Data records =
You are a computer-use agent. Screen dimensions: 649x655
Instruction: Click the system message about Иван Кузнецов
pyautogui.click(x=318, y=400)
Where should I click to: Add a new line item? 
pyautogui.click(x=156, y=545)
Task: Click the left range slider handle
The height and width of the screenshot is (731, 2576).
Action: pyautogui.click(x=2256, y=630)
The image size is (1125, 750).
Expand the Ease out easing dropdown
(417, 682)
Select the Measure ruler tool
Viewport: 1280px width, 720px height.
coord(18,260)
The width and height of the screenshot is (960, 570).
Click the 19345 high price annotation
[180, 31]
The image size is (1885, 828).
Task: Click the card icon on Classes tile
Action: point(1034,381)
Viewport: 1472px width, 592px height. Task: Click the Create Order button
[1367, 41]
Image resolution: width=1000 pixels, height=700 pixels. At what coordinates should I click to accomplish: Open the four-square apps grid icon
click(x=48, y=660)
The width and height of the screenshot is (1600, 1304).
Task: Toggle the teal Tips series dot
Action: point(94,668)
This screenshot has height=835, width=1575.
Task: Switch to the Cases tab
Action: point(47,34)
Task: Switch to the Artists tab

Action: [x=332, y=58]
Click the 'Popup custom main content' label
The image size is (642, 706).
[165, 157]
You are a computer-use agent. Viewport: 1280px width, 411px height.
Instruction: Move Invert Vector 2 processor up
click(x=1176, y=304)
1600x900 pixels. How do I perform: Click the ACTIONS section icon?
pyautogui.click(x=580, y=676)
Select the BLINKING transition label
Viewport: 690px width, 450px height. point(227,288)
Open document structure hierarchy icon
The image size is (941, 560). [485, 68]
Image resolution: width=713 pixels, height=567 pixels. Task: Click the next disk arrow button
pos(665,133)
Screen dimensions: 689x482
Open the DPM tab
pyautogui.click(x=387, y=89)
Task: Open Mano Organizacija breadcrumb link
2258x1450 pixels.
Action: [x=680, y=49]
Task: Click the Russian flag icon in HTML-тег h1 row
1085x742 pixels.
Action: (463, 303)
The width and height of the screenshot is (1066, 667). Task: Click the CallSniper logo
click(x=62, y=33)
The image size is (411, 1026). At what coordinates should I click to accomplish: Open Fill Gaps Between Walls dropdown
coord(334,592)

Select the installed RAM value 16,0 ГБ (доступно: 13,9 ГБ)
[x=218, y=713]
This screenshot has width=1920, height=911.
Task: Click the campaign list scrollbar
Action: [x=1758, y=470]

Task directions =
The expected answer is each line of the records above that includes the string "computer".

Exercise output =
You are a computer-use agent. Screen dimensions: 649x655
You are a computer-use agent. Viewport: 1280px width, 411px height.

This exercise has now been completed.